Initial headset designs were produced by famed design firm IDEO and featured a sleek headset sporting a futuristic silver finish. This design was further developed into the black and red headset seen in promotional material.[8] Kopin Corporation, an American screen manufacturer, was chosen to supply the headset's dual LCD screens.[9]

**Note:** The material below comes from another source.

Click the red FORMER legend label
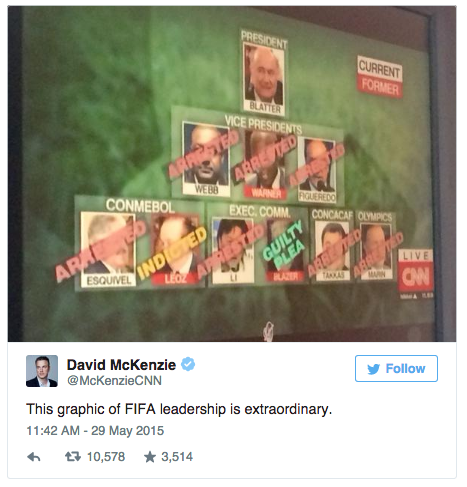The width and height of the screenshot is (467, 487). coord(380,87)
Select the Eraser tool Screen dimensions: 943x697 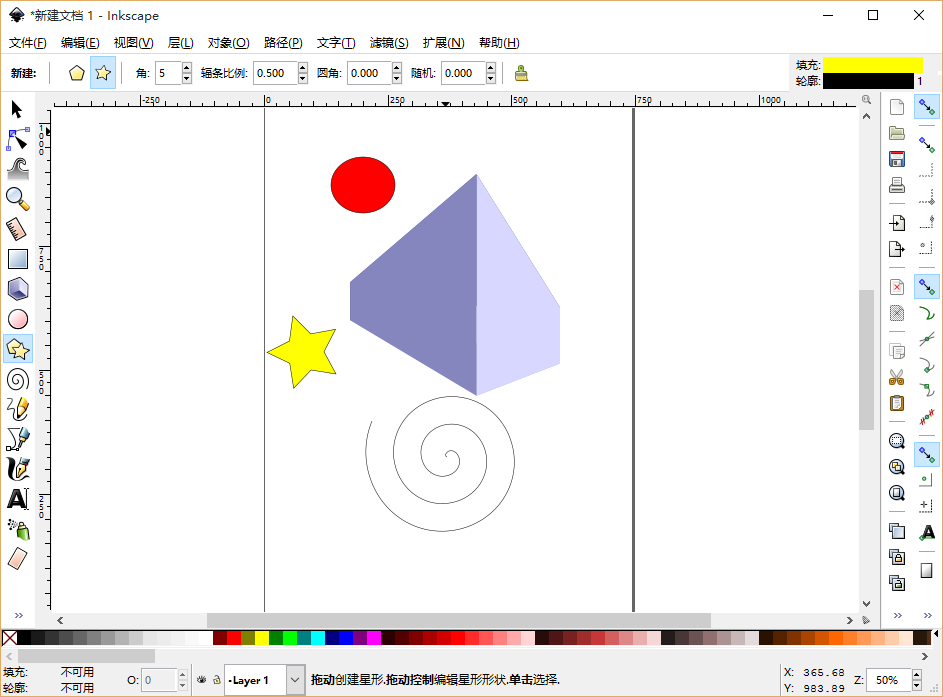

After startup Ono-Sendai caught wind of Sega of America's search for an affordable VR headset provider, they began work on a basic sensor prototype which could be produced at a low enough cost for a consumer system. Around October 1992, Ono-Sendai reached out to Sega of America and demonstrated this first iteration of the hardware.[9] The response was overwhelmingly positive, and Sega agreed to fund a more developed version of the sensor hardware. Ono-Sendai engineer Bandit recalls that "Sega had been talking to a couple of other groups for this project. It seems we were the only ones who could do what they needed (at the price point?) and even though we left the box with Sega, they could not figure out how we did it."[9]

Our goal was to create an entire VR system – HMD (head mounted display), software, everything. We made a number of prototypes, tearing video cams apart for the LCDs. I remember one night watching Michael Perry using Forth and a home-grown jig to determine the LCD parameters. It was a great feat of hacking.

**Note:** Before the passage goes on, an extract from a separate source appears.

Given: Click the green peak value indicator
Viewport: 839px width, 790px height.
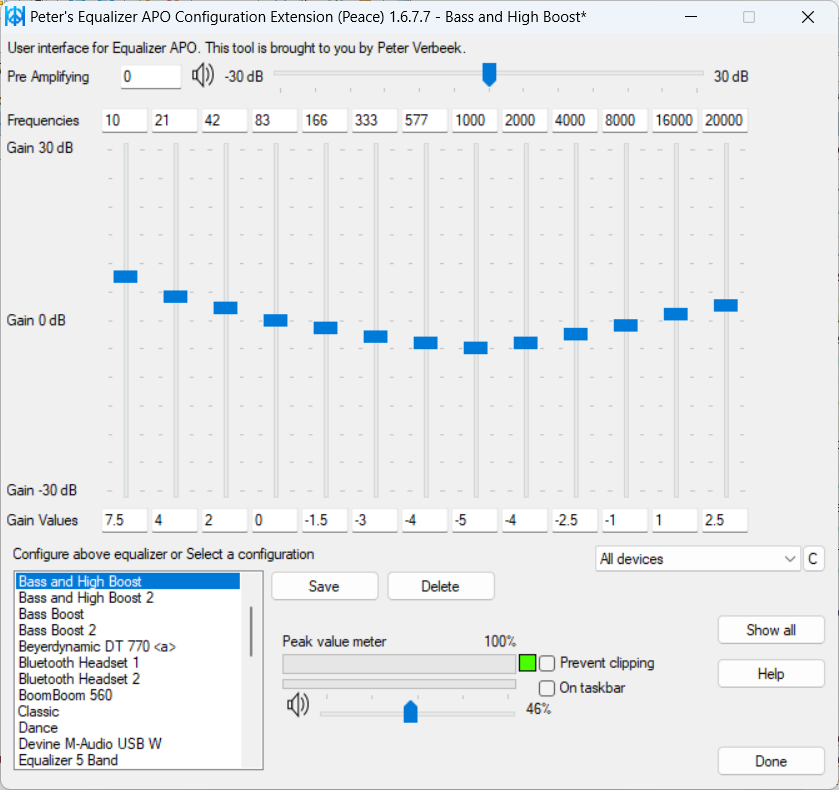Looking at the screenshot, I should pyautogui.click(x=527, y=663).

I worked on a video game – basic shooter at tanks, limited field. I had something pretty good after two months, which included learning graphics. We put this in the headmount and used a joystick. Pesce took a forth board and a Radio Shack electronic compass and found the quadrature output. He then created a simple interface to it. This was the start of the Sega tracker. This was roughly Oct 1992. Donahue had set up a meeting with Sega to show the tracker. I built a foamcore box, with power and interface cable out of it, and we stuck the hacked up compass into it. We glued the edges and put Ono-Sendai stickers on them so we could detect intrusion. Pesce made a simple app on his powerbook to take the quad output and spin a ball/disk.

Ono-Sendai engineer Bandit[9]

The second Sega VR prototype consisted of a simple PCB with driver hardware that attached to a NMI micro board running Forth. A compass coil was placed into a small project box with a ribbon cable running to the PCB/NMI electronics, and a DB9 and power connector was attached to the other end of the board. This second-generation prototype was completed and subsequently left Sega of America as an example of what they could expect in the final product. In the end, Ono-Sendai's sensors were able to provide reliable tracking functions at a low unit price of just $1.[10] Ono-Sendai officially signed a contract with Sega, and as a result of the project was awarded $250,000.[9]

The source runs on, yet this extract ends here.